Stored data
-- -- --

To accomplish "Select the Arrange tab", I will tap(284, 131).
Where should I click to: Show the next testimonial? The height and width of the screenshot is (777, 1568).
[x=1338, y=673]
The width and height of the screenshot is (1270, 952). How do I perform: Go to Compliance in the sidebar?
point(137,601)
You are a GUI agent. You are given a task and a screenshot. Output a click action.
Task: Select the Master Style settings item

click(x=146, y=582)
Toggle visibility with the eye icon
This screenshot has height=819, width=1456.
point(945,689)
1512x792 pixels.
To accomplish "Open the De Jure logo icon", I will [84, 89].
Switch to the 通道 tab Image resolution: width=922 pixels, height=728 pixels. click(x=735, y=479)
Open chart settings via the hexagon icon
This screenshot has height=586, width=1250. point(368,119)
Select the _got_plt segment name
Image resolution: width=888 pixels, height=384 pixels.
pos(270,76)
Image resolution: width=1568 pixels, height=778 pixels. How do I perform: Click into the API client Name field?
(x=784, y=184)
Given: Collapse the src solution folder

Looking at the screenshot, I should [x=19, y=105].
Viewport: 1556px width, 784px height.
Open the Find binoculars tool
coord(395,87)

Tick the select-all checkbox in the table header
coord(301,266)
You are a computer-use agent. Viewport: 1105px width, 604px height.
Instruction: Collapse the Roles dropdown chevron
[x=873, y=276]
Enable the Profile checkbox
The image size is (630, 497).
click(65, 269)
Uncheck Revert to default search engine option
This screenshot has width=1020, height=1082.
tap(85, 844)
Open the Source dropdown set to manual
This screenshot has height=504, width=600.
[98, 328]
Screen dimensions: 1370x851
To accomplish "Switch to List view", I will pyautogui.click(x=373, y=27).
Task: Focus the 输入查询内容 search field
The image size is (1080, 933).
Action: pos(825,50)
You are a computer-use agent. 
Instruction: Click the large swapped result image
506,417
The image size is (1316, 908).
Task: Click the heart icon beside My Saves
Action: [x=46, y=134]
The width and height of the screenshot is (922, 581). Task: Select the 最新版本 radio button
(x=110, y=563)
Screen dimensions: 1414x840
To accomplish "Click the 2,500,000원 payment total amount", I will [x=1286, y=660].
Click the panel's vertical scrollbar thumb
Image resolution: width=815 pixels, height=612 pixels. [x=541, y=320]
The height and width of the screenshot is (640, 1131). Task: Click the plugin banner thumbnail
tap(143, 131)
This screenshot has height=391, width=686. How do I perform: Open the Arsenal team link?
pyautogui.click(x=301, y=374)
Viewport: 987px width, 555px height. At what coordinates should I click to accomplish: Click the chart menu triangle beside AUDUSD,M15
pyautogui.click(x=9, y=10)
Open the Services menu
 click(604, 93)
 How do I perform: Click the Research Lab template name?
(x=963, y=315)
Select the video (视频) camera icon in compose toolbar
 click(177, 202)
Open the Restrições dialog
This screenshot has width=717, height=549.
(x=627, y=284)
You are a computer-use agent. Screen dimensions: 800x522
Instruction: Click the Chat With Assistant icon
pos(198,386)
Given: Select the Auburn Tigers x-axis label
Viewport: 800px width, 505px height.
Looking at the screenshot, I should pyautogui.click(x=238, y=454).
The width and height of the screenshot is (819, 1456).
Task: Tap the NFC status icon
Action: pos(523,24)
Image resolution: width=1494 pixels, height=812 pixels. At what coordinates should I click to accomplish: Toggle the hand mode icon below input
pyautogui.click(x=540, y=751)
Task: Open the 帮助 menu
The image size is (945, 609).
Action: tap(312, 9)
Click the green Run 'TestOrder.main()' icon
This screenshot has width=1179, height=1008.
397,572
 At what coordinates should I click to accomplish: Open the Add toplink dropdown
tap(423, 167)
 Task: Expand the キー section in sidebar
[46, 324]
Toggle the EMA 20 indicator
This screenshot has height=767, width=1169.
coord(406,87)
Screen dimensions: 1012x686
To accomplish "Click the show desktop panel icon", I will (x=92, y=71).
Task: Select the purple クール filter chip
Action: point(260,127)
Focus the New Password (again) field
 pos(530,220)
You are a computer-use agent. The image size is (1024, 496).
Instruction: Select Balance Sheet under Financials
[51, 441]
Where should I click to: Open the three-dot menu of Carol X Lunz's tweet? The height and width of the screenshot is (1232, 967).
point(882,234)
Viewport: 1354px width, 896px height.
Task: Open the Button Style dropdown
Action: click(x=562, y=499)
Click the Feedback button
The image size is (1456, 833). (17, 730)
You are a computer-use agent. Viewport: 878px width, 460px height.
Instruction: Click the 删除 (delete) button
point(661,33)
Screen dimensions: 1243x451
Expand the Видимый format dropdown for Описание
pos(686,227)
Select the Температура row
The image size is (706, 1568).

-- -- --

- Work to do
Rewrite all the rows above, replacing each "computer-use agent" with "desktop assistant" and leaving everything else as it is.

- Reply
To accomplish "Select the Arrange tab", I will tap(284, 131).
Where should I click to: Show the next testimonial? The height and width of the screenshot is (777, 1568).
[x=1338, y=673]
The width and height of the screenshot is (1270, 952). How do I perform: Go to Compliance in the sidebar?
point(137,601)
You are a GUI agent. You are given a task and a screenshot. Output a click action.
Task: Select the Master Style settings item

click(x=146, y=582)
Toggle visibility with the eye icon
This screenshot has height=819, width=1456.
point(945,689)
1512x792 pixels.
To accomplish "Open the De Jure logo icon", I will [84, 89].
Switch to the 通道 tab Image resolution: width=922 pixels, height=728 pixels. click(x=735, y=479)
Open chart settings via the hexagon icon
This screenshot has height=586, width=1250. point(368,119)
Select the _got_plt segment name
Image resolution: width=888 pixels, height=384 pixels.
pos(270,76)
Image resolution: width=1568 pixels, height=778 pixels. How do I perform: Click into the API client Name field?
(x=784, y=184)
Given: Collapse the src solution folder

Looking at the screenshot, I should [x=19, y=105].
Viewport: 1556px width, 784px height.
Open the Find binoculars tool
coord(395,87)

Tick the select-all checkbox in the table header
coord(301,266)
You are a desktop assistant. Viewport: 1105px width, 604px height.
Instruction: Collapse the Roles dropdown chevron
[x=873, y=276]
Enable the Profile checkbox
The image size is (630, 497).
click(65, 269)
Uncheck Revert to default search engine option
This screenshot has width=1020, height=1082.
tap(85, 844)
Open the Source dropdown set to manual
This screenshot has height=504, width=600.
[98, 328]
Screen dimensions: 1370x851
To accomplish "Switch to List view", I will pyautogui.click(x=373, y=27).
Task: Focus the 输入查询内容 search field
The image size is (1080, 933).
Action: pos(825,50)
You are a desktop assistant. 
Instruction: Click the large swapped result image
506,417
The image size is (1316, 908).
Task: Click the heart icon beside My Saves
Action: [x=46, y=134]
The width and height of the screenshot is (922, 581). Task: Select the 最新版本 radio button
(x=110, y=563)
Screen dimensions: 1414x840
To accomplish "Click the 2,500,000원 payment total amount", I will [x=1286, y=660].
Click the panel's vertical scrollbar thumb
Image resolution: width=815 pixels, height=612 pixels. [x=541, y=320]
The height and width of the screenshot is (640, 1131). Task: Click the plugin banner thumbnail
tap(143, 131)
This screenshot has height=391, width=686. How do I perform: Open the Arsenal team link?
pyautogui.click(x=301, y=374)
Viewport: 987px width, 555px height. At what coordinates should I click to accomplish: Click the chart menu triangle beside AUDUSD,M15
pyautogui.click(x=9, y=10)
Open the Services menu
 click(604, 93)
 How do I perform: Click the Research Lab template name?
(x=963, y=315)
Select the video (视频) camera icon in compose toolbar
 click(177, 202)
Open the Restrições dialog
This screenshot has width=717, height=549.
(x=627, y=284)
You are a desktop assistant. Screen dimensions: 800x522
Instruction: Click the Chat With Assistant icon
pos(198,386)
Given: Select the Auburn Tigers x-axis label
Viewport: 800px width, 505px height.
Looking at the screenshot, I should pyautogui.click(x=238, y=454).
The width and height of the screenshot is (819, 1456).
Task: Tap the NFC status icon
Action: pos(523,24)
Image resolution: width=1494 pixels, height=812 pixels. At what coordinates should I click to accomplish: Toggle the hand mode icon below input
pyautogui.click(x=540, y=751)
Task: Open the 帮助 menu
The image size is (945, 609).
Action: tap(312, 9)
Click the green Run 'TestOrder.main()' icon
This screenshot has width=1179, height=1008.
397,572
 At what coordinates should I click to accomplish: Open the Add toplink dropdown
tap(423, 167)
 Task: Expand the キー section in sidebar
[46, 324]
Toggle the EMA 20 indicator
This screenshot has height=767, width=1169.
coord(406,87)
Screen dimensions: 1012x686
To accomplish "Click the show desktop panel icon", I will (x=92, y=71).
Task: Select the purple クール filter chip
Action: point(260,127)
Focus the New Password (again) field
 pos(530,220)
You are a desktop assistant. The image size is (1024, 496).
Instruction: Select Balance Sheet under Financials
[51, 441]
Where should I click to: Open the three-dot menu of Carol X Lunz's tweet? The height and width of the screenshot is (1232, 967).
point(882,234)
Viewport: 1354px width, 896px height.
Task: Open the Button Style dropdown
Action: click(x=562, y=499)
Click the Feedback button
The image size is (1456, 833). (17, 730)
You are a desktop assistant. Viewport: 878px width, 460px height.
Instruction: Click the 删除 (delete) button
point(661,33)
Screen dimensions: 1243x451
Expand the Видимый format dropdown for Описание
pos(686,227)
Select the Температура row
The image size is (706, 1568).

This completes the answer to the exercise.